The pattern across all of these is the same: the finish line must be measurable. If you cannot define what “done” looks like in a way the agent can verify, you do not have a Goal. You have a WISH
What This Story Is Really About
I want to land this on the broader pattern because /goal is one piece of a larger shift.
The agentic coding ecosystem in 2026 is moving from prompt-driven work to outcome-driven work. The vendor announcements all rhyme. Codex shipped Goals. Claude Code shipped /goal and auto mode. Cursor shipped Background Agents and Agent Window orchestration. All three providers are betting that the future of AI-assisted coding is “define an outcome, walk away, come back to evidence.”
That is a different shape of relationship with the tool. Synchronous prompting is exhausting. You sit. You read. You prompt. You sit again. Outcome-driven async work is the way out of the always-on-keyboard treadmill.
But the architecture matters more than the marketing. The labs that get this right will be the ones with proper evidence audits, sane budget accounting, and conservative continuation dispatchers. The labs that get it wrong will hand you a $800 invoice and three pull requests that look fine until they are merged.
Codex’s design is the most explicit about the contract evidence-based completion, event-driven continuation, thread-scoped state. Claude Code’s supervisor architecture is the most defensive about model self-deception — two agents have to agree before completion is declared. Cursor’s cloud-VM model is the most accessible — start a Goal from a phone in 2026 and find a PR waiting in the morning.
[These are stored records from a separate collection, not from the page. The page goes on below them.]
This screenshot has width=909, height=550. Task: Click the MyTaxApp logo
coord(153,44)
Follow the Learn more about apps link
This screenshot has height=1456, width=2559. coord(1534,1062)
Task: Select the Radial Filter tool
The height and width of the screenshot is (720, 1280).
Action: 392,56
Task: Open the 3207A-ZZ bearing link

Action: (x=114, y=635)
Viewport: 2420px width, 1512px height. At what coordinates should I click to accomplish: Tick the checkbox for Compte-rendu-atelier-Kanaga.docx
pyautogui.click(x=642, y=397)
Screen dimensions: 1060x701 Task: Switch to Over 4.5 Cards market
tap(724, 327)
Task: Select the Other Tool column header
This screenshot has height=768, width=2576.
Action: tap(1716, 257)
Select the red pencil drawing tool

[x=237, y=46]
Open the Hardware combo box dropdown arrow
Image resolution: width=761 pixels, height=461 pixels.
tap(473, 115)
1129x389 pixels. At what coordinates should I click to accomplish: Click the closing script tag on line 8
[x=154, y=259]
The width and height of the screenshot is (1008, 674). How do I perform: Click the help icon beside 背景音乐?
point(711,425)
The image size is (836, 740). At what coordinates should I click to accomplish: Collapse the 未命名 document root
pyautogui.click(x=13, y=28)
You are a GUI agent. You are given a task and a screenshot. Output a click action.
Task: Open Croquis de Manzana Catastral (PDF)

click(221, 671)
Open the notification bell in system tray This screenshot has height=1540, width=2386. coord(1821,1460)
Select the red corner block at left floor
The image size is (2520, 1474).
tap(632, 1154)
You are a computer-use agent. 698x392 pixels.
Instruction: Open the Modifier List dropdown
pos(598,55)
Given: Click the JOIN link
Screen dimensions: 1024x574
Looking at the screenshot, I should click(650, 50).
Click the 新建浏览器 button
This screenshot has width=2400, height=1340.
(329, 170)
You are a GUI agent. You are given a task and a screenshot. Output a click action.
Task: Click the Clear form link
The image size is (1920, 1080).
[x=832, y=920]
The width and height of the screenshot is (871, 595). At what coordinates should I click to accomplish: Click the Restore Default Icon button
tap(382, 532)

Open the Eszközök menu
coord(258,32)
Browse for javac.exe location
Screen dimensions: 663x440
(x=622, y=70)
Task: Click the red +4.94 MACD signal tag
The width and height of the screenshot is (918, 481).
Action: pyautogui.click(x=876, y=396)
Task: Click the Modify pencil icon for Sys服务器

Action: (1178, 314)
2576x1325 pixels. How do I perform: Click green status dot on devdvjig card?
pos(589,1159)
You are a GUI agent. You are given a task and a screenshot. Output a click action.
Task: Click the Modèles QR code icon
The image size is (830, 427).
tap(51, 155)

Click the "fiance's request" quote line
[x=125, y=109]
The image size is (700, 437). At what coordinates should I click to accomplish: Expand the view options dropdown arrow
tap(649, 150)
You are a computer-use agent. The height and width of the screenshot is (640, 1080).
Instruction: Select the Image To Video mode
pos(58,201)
Use the one that matches your workflow. Bring your own audit skill regardless of which one you pick. And do not run a Goal without phase planning and worktree isolation unless you genuinely enjoy the smell of burnt tokens at 3 AM.
A Genuine Question
For anyone who has actually run a Goal end-to-end across one of these three providers — how long did your longest run go, what was the outcome, and what was the cost in quota or tokens?
Tell me what actually happened.
If you have a goal.md template you have iterated on across multiple runs, share it. If you have an audit skill that has caught something the implementer claimed it had not done, share that. The shape of the answer to “is /goal worth it?” is being formed right now in private conversations between people who actually ran it. Let’s drag some of it into the open.
The architecture is well-documented. The empirical data is not. I would rather read your 15-hour-run story than another “how to write a Goal” tutorial.